5. So long as Employee is employed by Employer pursuant to this Agreement, he shall be included as a participant in all present and future employee benefit, retirement, and compensation plans generally available to executive employees of Employer, consistent with his Base Compensation and his position as President of Employer, including, without limitation, Employer' s or the Holding Company' s 401(k) plan, Stock Option Plan, Recognition and Retention Plan and Trust, Employee Stock Ownership Plan, hospitalization, and group life insurance plans, each of which Employer agrees to continue in effect on terms no less favorable than those currently in effect as of the date hereof (as permitted by law) during the Term of this Agreement unless prior to a Change of Control the operating results of Employer are less favorable than those for the fiscal year ending June 30, 2001. Notwithstanding anything contained herein to the contrary, if the Employer' s Board of Directors determines that (either before or after a Change of Control) the accounting, legal, or tax treatment of such plans would adversely affect Employer' s operating results or financial condition in a material way, and the Board of Directors of Employer or the Holding Company concludes that modifications to such plans need to be made to avoid such adverse effects, then the Board of Directors may amend, alter or revoke such plans, including Employee' s plans, proportionately.
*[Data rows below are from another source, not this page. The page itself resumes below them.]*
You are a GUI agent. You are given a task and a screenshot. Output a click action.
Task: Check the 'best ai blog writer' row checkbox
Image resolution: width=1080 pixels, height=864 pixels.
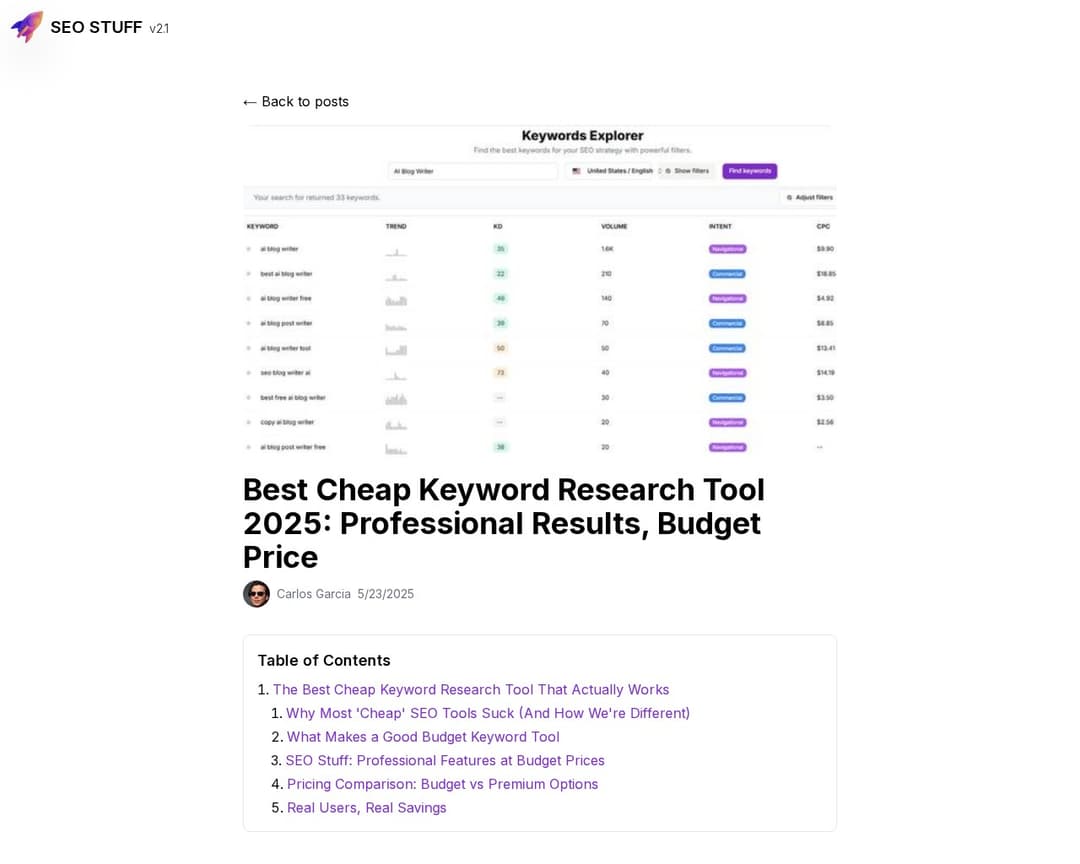[x=248, y=273]
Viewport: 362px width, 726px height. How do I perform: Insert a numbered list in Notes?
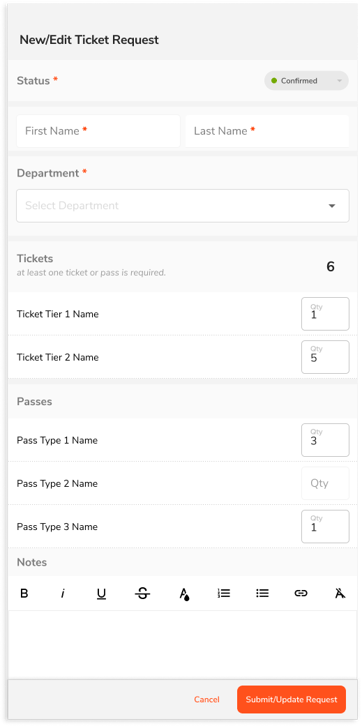(224, 593)
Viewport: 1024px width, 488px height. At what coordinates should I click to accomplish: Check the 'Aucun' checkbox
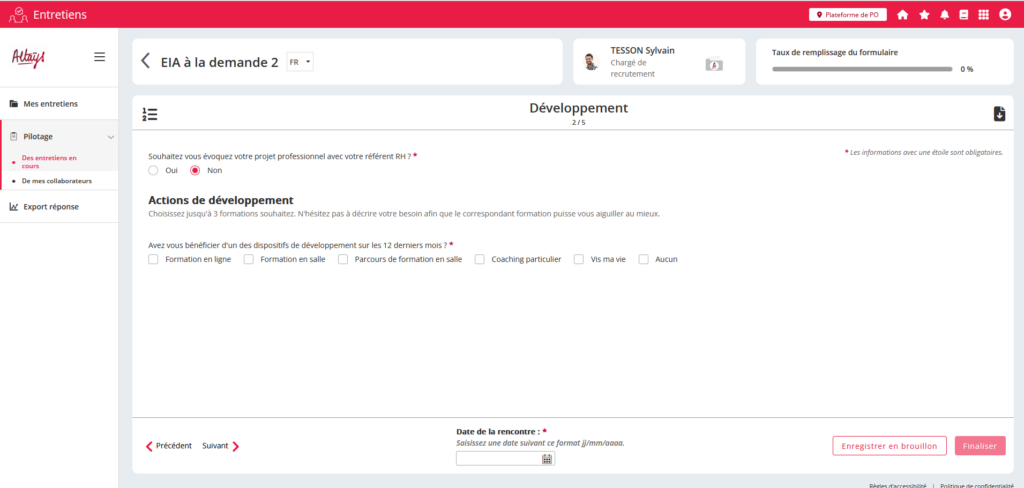644,259
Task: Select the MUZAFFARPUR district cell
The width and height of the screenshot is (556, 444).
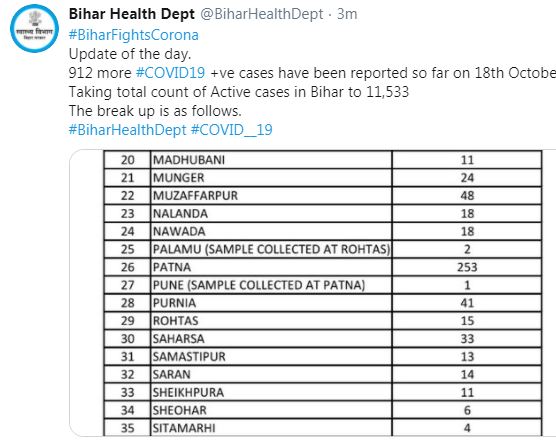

6. So long as Employee is employed by Employer pursuant to this Agreement, Employee shall receive reimbursement from Employer for all reasonable business expenses incurred in the course of his employment by Employer, upon submission to Employer of written vouchers, statements, bills, receipts or other documentation as required by Employer' s policy regarding reimbursement by executive employees or, in the absence of such policy, as reasonably requested by the Employer' s Board of Directors. Employee shall attend, upon the prior approval of Employer' s Board of Directors, those professional meetings, conventions, and/or similar functions that he deems appropriate and useful for purposes of keeping abreast of current developments in the industry and/or promoting the interests of Employer. So long as Employee is employed by Employer pursuant to the terms of this Agreement, Employer shall continue in effect vacation policies applicable to Employee no less favorable from his point of view than those written vacation policies in effect on the date hereof. So long as Employee is employed by Employer pursuant to this Agreement, Employee shall be entitled to office space and working conditions no less favorable than were in effect for him on the date hereof.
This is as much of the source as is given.